The Sunscreen Labeling Protection Act
Mr. President, as families prepare for Memorial Day festivities, and plan outings this summer, most will be outdoors without adequate sun protection, even if they use sunscreen.
This is because there are currently no rules that sunscreen makers must follow when making claims about the level of protection their products provide.
Currently, sunscreen products are only required to protect against UVB rays, the rays that cause tans and sunburns and the level of protection is documented with a Sun Protection Factor, SPF. Unfortunately, even these numbers can be misleading or worse, inaccurate. Researchers have found that a sunscreen product with a SPF of 30 protects against 98 percent of the sun's UVB rays, while a sunscreen labeled with a SPF of 100 protects against 99 percent of the sun's UVB rays. The larger the SPF number doesn't always result in significantly better protection.
Moreover, sunscreen products are not required to protect against cancer-causing UVA rays. UVA rays actually penetrate deeper into the skin and can cause more damage. Some sunscreens and products containing sun protection claim to protect against these rays, but there are no scientific standards by which to measure their validity.

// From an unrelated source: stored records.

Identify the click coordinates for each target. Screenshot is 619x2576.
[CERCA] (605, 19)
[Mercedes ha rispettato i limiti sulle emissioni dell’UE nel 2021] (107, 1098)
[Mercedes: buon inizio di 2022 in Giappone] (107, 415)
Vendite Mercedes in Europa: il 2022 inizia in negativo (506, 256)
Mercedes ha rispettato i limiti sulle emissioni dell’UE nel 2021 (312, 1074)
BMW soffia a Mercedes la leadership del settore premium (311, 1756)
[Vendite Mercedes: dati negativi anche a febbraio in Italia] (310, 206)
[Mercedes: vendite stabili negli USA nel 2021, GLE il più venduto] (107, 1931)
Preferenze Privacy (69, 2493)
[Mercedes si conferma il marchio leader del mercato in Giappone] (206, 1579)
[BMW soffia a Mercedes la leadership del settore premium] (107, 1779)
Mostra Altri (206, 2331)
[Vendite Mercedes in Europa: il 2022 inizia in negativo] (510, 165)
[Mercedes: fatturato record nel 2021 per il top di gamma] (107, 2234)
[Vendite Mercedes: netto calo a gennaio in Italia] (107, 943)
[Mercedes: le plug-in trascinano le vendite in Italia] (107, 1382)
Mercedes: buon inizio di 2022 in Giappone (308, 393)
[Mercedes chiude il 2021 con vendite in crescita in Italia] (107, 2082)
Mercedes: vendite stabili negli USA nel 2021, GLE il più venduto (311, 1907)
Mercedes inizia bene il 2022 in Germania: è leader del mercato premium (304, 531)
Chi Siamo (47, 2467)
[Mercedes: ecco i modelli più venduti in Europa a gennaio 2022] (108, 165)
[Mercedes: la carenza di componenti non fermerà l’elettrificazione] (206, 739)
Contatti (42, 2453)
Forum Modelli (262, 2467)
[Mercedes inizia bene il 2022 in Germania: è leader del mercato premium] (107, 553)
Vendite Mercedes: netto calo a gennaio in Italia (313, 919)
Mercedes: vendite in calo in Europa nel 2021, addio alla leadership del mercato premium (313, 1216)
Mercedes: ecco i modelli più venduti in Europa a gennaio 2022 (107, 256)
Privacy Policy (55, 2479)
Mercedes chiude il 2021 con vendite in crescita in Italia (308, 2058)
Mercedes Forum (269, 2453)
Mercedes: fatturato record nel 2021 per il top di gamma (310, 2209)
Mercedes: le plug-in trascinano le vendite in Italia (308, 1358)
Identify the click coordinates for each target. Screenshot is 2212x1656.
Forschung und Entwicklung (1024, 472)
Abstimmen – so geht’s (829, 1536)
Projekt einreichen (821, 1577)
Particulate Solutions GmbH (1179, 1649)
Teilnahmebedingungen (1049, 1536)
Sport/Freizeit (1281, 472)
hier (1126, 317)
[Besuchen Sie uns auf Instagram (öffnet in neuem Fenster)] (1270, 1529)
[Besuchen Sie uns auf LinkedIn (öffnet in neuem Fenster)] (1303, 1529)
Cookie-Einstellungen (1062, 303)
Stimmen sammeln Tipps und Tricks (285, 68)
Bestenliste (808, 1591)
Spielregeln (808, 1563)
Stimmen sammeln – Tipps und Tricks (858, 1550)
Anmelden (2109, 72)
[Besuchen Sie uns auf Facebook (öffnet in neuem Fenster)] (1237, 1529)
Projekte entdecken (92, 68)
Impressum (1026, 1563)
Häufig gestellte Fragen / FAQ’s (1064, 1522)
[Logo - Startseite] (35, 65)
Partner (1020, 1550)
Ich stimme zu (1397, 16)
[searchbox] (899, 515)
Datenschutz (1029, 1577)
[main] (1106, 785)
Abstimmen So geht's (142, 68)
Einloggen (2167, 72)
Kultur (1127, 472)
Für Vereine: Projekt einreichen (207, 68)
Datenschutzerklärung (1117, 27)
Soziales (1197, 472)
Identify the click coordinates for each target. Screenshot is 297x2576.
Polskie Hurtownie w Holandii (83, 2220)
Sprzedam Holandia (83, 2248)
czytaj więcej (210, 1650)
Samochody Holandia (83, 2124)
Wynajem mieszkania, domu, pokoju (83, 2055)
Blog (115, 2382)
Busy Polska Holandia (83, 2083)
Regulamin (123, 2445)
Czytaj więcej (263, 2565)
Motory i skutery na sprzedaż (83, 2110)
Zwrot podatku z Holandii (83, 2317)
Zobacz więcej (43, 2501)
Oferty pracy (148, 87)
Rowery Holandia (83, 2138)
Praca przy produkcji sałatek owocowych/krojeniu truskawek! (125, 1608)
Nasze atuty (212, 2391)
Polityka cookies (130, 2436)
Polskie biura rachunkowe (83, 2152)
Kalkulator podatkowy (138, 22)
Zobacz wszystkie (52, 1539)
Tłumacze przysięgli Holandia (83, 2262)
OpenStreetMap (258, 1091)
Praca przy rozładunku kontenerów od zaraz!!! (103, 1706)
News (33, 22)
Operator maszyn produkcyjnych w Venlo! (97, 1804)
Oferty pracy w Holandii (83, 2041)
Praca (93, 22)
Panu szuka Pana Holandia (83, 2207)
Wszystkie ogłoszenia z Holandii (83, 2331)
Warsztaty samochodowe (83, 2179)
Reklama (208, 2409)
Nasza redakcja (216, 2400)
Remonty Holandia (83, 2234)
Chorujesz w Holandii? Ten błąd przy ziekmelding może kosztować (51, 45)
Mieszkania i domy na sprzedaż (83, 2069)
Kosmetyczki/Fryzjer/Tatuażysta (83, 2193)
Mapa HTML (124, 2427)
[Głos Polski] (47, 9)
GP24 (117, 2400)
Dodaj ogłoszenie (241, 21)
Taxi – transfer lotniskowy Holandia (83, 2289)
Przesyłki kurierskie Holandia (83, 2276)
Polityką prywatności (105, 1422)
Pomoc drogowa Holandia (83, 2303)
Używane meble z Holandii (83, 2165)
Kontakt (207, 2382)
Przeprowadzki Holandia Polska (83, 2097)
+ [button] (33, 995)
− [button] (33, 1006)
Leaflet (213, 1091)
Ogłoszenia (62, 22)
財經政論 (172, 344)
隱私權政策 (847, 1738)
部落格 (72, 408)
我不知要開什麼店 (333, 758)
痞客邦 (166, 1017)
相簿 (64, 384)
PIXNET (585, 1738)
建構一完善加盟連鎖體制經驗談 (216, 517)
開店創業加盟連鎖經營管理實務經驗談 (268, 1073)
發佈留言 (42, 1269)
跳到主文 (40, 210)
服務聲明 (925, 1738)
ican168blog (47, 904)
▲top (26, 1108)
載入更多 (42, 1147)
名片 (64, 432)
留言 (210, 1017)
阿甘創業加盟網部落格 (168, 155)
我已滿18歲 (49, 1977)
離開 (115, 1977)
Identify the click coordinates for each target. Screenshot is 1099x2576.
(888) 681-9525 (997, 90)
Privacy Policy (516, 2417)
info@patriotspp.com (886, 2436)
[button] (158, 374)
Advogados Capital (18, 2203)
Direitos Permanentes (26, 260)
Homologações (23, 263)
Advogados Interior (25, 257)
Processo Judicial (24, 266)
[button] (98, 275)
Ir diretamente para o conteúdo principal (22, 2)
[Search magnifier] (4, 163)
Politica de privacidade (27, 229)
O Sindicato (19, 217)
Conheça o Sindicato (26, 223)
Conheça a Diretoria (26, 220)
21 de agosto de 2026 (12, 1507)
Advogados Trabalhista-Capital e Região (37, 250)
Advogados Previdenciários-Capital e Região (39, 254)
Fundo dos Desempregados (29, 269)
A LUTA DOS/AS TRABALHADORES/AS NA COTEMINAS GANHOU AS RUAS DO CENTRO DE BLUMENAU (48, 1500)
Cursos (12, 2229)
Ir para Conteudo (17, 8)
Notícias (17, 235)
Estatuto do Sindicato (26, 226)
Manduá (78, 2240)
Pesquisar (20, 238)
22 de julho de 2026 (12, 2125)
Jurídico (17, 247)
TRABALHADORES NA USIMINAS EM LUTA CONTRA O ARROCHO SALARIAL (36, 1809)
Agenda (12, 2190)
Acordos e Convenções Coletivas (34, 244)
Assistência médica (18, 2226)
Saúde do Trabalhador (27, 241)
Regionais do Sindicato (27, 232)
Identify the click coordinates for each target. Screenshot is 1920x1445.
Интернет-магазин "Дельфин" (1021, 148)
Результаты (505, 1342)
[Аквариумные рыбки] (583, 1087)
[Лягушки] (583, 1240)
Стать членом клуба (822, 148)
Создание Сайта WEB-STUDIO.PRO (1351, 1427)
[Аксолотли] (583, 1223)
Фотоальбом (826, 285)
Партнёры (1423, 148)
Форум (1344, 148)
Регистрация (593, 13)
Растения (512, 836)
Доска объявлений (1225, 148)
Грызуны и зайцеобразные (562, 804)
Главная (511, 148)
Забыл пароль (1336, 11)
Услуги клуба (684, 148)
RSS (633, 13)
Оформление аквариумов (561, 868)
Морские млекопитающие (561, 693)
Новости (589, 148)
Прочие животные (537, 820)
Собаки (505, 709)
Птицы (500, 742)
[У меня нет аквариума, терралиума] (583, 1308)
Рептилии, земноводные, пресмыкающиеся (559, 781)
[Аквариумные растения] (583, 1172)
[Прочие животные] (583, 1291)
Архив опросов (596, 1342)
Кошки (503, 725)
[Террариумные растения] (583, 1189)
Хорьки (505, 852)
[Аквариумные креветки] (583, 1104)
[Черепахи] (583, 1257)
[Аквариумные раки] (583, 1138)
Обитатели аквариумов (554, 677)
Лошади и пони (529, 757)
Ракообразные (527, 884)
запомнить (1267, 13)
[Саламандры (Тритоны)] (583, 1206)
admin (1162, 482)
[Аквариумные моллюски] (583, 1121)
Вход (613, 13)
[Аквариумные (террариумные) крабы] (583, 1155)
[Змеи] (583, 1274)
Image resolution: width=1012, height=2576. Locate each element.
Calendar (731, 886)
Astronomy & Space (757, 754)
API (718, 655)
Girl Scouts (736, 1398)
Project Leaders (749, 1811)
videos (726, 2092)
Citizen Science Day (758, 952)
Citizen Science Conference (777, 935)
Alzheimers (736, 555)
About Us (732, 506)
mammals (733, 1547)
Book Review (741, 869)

We have seen the effects that a lack of reliable sun protection can have in the rising rates of melanoma in this country, which has doubled in the past 30 years. This year alone, over 2 million people will be informed that they have a preventable form of skin cancer. My state of Rhode Island is among the top ten for reported melanoma diagnoses.
After years of working with my colleagues to press the Food and Drug Administration to act, in August of 2007, the FDA finally proposed a rule that would require sunscreen labels to disclose the level of UVA protection in a standard format that appears near the sun protection factor rating, and ensure that the SPF rating actually corresponds to a product's protection against UVB rays. This was a step in the right direction. The downside is that nearly 4 years later this proposal has still not been finalized.
For this reason, today I am introducing the Sunscreen Labeling Protection Act, the SUN Act, along with my colleagues, Senators Schumer, Kerry, Leahy, and Franken. This legislation would require the FDA to finalize the sunscreen labeling monograph. If the FDA fails to finalize its proposed monograph of August 27, 2007 within 180 days of enactment of the SUN Act, the monograph, as proposed, would become effective. I look forward to a summer when Americans can finally feel protected from the sun's harmful rays.